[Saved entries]
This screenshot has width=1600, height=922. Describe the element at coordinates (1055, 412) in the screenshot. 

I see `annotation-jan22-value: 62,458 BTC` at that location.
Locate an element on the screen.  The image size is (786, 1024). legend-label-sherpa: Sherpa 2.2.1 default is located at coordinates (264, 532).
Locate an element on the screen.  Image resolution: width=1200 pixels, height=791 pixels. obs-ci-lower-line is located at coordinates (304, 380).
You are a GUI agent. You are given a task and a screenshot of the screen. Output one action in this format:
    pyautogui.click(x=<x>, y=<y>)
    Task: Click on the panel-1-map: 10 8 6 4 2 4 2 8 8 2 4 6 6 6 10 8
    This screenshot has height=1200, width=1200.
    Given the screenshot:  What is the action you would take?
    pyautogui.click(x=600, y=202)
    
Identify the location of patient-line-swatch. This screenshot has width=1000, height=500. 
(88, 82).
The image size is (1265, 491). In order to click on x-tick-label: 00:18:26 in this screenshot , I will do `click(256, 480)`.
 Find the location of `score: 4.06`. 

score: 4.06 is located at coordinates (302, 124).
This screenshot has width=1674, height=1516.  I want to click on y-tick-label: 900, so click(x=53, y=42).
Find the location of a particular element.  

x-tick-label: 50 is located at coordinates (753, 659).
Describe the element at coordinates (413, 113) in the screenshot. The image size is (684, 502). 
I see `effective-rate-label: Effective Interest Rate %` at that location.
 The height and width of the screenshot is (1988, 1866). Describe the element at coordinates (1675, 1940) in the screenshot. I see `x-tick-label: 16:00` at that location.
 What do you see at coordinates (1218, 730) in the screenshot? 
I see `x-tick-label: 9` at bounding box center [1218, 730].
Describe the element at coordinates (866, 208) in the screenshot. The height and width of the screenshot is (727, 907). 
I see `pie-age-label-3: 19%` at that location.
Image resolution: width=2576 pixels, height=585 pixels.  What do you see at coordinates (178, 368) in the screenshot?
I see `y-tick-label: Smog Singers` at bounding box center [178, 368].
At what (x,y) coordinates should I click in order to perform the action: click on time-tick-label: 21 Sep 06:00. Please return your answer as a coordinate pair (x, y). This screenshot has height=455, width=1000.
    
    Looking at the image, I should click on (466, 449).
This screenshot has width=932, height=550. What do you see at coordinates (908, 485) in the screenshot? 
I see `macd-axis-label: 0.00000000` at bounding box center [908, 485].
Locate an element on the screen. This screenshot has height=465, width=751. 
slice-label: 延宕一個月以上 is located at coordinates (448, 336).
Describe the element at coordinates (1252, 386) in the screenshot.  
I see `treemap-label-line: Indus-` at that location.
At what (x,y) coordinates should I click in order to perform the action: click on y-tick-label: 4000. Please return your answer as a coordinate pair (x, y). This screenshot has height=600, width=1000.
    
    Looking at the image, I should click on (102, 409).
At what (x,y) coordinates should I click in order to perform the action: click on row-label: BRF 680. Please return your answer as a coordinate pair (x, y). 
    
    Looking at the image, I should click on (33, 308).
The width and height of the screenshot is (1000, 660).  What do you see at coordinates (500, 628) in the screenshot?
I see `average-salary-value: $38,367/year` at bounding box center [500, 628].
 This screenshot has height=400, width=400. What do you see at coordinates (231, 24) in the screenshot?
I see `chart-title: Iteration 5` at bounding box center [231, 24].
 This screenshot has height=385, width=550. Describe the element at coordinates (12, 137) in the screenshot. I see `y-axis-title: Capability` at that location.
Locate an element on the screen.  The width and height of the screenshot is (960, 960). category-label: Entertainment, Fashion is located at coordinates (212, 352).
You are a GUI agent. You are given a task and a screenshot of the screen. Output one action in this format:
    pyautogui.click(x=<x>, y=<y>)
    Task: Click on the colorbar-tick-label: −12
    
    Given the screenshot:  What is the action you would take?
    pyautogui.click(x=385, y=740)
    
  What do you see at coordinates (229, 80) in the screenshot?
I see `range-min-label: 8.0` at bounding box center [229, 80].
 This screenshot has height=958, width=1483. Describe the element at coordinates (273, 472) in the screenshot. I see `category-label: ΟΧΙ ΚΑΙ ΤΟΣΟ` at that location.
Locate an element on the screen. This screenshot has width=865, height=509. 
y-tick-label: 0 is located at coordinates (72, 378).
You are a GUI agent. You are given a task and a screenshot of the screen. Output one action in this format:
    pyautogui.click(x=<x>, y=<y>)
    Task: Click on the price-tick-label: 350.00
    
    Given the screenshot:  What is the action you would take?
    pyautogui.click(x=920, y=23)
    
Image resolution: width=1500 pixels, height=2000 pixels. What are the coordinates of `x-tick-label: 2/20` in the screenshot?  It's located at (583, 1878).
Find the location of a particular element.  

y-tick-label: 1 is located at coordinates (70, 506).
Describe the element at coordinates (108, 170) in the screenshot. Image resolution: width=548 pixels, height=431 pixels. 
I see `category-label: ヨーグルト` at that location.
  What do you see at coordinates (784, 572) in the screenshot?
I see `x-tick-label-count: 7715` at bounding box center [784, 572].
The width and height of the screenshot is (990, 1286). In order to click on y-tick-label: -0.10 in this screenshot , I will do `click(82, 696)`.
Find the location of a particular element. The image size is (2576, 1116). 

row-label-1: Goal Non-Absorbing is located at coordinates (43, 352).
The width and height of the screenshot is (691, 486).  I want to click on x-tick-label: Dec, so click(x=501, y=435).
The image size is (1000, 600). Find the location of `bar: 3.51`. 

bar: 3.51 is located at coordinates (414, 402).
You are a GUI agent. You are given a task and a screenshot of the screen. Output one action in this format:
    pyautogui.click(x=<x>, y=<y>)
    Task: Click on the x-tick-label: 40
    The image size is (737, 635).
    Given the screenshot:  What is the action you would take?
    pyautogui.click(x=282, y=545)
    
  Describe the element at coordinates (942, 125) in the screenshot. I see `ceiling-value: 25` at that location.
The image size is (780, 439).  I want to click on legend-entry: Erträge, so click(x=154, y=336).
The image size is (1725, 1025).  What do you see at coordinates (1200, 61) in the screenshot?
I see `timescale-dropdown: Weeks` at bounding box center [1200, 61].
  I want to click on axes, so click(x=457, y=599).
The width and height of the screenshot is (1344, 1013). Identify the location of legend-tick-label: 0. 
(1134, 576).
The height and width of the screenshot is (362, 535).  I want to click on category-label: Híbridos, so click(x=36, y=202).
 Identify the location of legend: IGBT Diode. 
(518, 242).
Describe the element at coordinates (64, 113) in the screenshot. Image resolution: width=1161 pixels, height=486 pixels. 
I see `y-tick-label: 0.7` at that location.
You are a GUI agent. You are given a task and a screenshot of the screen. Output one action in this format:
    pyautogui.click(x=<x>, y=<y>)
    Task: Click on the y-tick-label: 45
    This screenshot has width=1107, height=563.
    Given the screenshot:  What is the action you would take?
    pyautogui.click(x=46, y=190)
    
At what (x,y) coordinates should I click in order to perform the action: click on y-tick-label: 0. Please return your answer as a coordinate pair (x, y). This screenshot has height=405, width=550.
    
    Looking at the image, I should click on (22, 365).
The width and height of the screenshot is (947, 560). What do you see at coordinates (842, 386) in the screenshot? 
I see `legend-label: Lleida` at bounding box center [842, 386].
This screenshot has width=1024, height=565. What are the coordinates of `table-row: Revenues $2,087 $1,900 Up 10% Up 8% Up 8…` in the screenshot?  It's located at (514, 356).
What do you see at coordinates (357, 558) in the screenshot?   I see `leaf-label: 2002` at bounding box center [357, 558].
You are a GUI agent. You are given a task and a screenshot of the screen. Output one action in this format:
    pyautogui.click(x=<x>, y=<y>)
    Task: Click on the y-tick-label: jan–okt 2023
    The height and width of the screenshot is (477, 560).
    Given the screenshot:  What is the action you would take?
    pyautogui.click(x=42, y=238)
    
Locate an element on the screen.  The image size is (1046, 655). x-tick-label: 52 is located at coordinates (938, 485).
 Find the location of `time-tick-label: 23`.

** YOUR INSTRUCTIONS **
Rename "screenshot" to "screen capture" in the records, from the start of the records up to and including the line with "x-tick-label: 50 is". Give those lines again with nothing else changed.

** WRITTEN RESPONSE **
This screen capture has width=1600, height=922. Describe the element at coordinates (1055, 412) in the screen capture. 

I see `annotation-jan22-value: 62,458 BTC` at that location.
Locate an element on the screen.  The image size is (786, 1024). legend-label-sherpa: Sherpa 2.2.1 default is located at coordinates (264, 532).
Locate an element on the screen.  Image resolution: width=1200 pixels, height=791 pixels. obs-ci-lower-line is located at coordinates (304, 380).
You are a GUI agent. You are given a task and a screen capture of the screen. Output one action in this format:
    pyautogui.click(x=<x>, y=<y>)
    Task: Click on the panel-1-map: 10 8 6 4 2 4 2 8 8 2 4 6 6 6 10 8
    This screen capture has height=1200, width=1200.
    Given the screen capture:  What is the action you would take?
    pyautogui.click(x=600, y=202)
    
Identify the location of patient-line-swatch. This screen capture has width=1000, height=500. 
(88, 82).
The image size is (1265, 491). In order to click on x-tick-label: 00:18:26 in this screen capture , I will do `click(256, 480)`.
 Find the location of `score: 4.06`. 

score: 4.06 is located at coordinates (302, 124).
This screen capture has width=1674, height=1516.  I want to click on y-tick-label: 900, so click(x=53, y=42).
Find the location of a particular element.  

x-tick-label: 50 is located at coordinates (753, 659).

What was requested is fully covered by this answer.